(NOTE: Jim's blog is now devoted to answering relationship questions submitted by readers. Please send any questions you may have to jim@attorneyatlove.com).
DEAR JIM: I'm 63 years old and living with a 71 year old man on a ranch he inherited from his parents many years ago. He was widowed ten years ago and we've been living together nearly eight years. He's not in great health (he has emphysema and diabetes). I hate to sound selfish or greedy, but I worry about what would happen if he passes away. A couple of friends have told me that after seven years of living together I'm considered his common law wife. Is that true? And does that mean I'd inherit the ranch if he dies before me? He has two daughters, if that matters. ("Joanie" in Nevada)

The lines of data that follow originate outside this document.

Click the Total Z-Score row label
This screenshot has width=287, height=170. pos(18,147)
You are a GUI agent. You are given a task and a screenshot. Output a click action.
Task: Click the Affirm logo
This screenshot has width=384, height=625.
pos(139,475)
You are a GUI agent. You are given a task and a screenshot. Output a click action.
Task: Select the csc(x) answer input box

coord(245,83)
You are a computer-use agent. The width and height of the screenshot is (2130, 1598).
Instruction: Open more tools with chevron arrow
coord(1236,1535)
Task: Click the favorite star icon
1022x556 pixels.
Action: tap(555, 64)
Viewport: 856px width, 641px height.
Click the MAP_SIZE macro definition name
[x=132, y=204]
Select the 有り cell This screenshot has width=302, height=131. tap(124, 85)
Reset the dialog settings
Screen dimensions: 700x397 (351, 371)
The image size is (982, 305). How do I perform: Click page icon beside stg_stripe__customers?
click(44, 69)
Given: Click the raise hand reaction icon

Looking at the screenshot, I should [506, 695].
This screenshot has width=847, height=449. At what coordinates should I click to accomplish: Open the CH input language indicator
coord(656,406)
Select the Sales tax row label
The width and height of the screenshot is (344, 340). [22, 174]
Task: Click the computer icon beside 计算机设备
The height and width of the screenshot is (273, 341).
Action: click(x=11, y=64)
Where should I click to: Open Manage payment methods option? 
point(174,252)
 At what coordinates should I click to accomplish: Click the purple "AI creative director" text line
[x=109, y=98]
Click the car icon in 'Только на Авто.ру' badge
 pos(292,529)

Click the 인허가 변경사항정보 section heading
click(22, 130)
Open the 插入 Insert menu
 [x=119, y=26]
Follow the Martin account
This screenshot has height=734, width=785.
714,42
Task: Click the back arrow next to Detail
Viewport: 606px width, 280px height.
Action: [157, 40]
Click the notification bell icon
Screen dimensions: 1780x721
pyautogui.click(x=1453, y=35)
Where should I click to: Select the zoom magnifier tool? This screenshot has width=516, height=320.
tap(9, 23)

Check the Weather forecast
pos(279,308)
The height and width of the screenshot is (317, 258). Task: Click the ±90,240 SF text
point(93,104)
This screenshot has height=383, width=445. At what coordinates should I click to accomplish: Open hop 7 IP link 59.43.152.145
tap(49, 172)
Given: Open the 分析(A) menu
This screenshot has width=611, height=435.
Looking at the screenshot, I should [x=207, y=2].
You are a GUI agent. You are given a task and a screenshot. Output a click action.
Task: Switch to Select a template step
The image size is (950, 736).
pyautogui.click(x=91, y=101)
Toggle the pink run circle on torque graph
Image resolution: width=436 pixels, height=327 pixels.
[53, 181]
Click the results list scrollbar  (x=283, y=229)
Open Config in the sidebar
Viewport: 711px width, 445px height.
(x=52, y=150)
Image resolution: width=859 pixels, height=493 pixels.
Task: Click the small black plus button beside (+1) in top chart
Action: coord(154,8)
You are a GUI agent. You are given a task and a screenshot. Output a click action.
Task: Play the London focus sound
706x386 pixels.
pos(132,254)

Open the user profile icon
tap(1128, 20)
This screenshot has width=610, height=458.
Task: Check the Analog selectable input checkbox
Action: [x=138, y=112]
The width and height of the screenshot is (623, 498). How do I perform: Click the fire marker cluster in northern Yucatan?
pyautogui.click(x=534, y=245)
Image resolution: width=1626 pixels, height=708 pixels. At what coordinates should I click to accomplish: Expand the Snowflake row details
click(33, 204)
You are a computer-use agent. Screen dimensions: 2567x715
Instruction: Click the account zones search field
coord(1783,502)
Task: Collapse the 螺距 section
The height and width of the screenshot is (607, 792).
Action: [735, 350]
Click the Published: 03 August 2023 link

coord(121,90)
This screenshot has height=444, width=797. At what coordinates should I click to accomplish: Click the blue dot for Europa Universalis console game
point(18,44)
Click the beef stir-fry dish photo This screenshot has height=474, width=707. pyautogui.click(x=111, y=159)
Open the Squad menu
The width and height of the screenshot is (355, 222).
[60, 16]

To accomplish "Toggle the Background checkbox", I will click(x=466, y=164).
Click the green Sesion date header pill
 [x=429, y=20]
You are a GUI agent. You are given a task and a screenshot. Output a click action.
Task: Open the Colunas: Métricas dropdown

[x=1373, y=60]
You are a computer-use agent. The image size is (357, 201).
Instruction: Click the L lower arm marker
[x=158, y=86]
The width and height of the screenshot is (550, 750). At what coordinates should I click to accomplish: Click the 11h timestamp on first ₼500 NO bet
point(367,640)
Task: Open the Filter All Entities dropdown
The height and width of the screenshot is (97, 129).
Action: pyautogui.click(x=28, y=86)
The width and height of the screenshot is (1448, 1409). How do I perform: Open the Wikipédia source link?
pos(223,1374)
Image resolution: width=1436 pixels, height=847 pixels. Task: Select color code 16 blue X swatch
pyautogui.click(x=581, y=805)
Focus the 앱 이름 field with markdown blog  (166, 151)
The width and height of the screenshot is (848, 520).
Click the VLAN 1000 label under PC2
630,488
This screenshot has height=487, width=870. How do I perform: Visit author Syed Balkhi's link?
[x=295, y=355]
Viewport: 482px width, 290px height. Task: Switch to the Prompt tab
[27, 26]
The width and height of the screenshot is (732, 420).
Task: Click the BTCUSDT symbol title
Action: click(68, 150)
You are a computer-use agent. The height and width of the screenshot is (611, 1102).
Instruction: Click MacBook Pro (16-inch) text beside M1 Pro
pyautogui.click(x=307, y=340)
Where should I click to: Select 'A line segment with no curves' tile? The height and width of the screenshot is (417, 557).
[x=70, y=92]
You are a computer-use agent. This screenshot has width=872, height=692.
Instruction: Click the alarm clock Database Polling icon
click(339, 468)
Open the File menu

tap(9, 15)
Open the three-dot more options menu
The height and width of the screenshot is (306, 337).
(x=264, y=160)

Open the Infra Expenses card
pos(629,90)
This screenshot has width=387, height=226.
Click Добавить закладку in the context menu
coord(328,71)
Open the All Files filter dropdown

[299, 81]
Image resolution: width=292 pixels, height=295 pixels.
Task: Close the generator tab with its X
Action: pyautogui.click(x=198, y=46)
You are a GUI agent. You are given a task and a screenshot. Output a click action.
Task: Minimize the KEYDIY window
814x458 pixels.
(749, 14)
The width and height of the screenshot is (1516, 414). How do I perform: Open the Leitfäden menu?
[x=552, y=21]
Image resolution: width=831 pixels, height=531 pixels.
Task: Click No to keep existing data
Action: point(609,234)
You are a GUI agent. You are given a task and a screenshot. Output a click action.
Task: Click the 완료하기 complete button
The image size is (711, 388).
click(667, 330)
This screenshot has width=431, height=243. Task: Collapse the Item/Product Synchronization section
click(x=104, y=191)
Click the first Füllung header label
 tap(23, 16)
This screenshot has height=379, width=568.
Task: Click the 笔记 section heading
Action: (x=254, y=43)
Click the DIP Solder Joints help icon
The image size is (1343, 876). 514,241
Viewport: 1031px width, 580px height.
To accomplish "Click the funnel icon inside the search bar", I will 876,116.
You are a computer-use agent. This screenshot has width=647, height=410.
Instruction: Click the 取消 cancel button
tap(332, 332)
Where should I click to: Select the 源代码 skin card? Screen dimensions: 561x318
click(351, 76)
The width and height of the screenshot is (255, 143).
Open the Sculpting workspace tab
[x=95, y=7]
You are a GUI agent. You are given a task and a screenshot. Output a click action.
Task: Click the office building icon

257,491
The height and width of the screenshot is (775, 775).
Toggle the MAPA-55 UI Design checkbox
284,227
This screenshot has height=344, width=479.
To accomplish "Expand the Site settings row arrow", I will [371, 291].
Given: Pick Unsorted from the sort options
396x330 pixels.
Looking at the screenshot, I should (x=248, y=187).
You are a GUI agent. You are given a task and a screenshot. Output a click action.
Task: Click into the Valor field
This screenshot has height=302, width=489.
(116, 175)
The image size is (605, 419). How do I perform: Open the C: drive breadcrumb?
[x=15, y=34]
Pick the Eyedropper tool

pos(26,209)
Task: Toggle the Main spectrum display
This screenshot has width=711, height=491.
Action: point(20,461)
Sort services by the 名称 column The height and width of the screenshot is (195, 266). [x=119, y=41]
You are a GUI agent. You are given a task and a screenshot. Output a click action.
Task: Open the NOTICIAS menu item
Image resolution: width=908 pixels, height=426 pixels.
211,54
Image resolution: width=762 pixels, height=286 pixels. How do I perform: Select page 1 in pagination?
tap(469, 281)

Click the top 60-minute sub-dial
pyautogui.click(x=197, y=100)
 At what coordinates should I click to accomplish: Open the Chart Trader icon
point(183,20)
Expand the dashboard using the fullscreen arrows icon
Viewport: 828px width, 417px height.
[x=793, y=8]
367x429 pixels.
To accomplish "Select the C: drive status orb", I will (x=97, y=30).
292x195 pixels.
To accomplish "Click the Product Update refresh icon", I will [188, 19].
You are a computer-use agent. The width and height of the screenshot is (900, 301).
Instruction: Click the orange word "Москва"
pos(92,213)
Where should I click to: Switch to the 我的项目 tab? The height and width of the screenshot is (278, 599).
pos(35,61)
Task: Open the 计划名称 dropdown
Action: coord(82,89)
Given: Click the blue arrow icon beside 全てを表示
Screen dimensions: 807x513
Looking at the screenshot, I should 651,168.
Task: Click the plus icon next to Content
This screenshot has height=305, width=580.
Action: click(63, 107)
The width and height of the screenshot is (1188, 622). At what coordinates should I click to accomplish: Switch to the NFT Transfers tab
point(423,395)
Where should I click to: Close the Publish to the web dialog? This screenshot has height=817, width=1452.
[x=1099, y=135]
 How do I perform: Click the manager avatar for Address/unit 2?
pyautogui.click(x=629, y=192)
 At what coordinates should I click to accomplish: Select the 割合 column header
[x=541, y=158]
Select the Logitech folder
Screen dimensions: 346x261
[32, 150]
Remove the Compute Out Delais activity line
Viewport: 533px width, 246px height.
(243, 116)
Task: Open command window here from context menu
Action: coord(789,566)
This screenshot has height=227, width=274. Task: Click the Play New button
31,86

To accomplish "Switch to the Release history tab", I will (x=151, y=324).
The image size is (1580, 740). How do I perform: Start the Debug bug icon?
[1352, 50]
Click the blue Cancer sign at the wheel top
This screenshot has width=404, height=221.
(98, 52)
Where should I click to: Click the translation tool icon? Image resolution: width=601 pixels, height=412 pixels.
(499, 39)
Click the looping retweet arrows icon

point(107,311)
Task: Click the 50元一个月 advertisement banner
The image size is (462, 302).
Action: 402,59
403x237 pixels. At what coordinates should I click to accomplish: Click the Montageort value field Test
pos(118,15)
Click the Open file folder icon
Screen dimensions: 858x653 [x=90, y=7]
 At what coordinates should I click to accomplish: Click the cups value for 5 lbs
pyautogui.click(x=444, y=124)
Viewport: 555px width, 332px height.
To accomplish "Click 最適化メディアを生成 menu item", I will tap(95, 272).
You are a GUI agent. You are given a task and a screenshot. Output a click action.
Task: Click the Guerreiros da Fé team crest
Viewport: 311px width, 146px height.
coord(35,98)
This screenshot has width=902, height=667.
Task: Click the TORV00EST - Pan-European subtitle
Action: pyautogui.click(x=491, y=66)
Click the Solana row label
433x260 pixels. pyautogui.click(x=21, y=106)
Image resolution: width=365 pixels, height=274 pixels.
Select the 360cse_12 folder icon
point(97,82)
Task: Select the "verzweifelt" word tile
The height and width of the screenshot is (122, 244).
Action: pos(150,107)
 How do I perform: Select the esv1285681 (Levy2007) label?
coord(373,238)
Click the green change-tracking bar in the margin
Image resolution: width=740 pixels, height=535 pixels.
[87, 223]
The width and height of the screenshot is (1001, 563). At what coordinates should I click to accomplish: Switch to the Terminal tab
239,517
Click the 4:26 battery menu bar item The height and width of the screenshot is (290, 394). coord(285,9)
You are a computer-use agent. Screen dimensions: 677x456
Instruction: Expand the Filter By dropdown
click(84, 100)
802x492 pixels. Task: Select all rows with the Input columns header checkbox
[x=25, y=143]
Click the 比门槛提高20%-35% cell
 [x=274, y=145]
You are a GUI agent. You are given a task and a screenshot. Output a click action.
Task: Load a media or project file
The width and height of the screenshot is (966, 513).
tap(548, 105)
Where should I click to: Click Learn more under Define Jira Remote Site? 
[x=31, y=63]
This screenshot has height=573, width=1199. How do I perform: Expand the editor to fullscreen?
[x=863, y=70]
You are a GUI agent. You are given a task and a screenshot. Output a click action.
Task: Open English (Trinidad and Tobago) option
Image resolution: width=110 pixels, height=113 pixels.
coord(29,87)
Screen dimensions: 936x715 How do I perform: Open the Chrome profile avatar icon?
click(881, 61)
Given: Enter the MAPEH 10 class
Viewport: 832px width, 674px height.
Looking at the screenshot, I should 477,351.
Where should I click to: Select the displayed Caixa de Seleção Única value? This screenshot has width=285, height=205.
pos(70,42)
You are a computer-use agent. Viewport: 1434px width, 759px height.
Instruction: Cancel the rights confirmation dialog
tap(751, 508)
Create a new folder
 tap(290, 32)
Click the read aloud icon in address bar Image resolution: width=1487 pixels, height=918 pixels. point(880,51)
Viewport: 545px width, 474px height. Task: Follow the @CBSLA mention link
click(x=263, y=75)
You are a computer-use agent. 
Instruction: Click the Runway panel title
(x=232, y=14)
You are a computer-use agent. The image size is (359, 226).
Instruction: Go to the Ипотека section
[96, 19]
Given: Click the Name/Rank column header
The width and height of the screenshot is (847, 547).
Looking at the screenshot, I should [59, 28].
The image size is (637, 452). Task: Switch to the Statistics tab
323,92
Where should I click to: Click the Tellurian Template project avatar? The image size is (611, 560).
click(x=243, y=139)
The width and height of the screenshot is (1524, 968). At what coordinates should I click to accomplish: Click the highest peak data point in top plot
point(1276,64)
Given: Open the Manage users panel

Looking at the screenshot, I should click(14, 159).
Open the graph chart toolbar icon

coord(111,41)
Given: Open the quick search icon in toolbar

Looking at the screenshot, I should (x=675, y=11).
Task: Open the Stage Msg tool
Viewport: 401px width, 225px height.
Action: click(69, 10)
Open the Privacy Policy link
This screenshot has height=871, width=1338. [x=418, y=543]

DEAR JOANIE: Common law marriage is a very misunderstood subject, but the bottom line in your case is that it doesn't apply to you or your relationship. There are only nine states that currently recognize common law marriages, and Nevada is not one of them. And even in those nine states, living together does not automatically grant the couple common law marriage status, no matter how long the cohabitation has lasted.
So if the man you're living with were to die, you would not automatically be entitled to a share of his estate, the way you would if the two of you were married to each other. You could still inherit the ranch, as well as any or all other property he may own at the time of his death, but only if he leaves a valid will naming you as his beneficiary. Without a will, his daughters would inherit everything.
I know it may be awkward to bring up these matters with him, but you've really got to. You've invested eight years of your life in a relationship that could---for no fault of yours---end suddenly, and you'd have nothing to show for it. Even if, for whatever reason, he doesn't want to get married, he should at least have a will, and so should you. It would cost very little to have an attorney draw up "reciprocal" wills---wills that are the mirror images of each other, and that leave everything to the person who dies first.
The truth is, even though he may be in poor health, life sometimes throws a curveball: he may outlive you. The fact that you'd be willing to leave everything you have to him if he's willing to do the same, should make it easier to discuss the issue without your looking selfish in any way.
Good luck, Joanie, and please let me know what happens.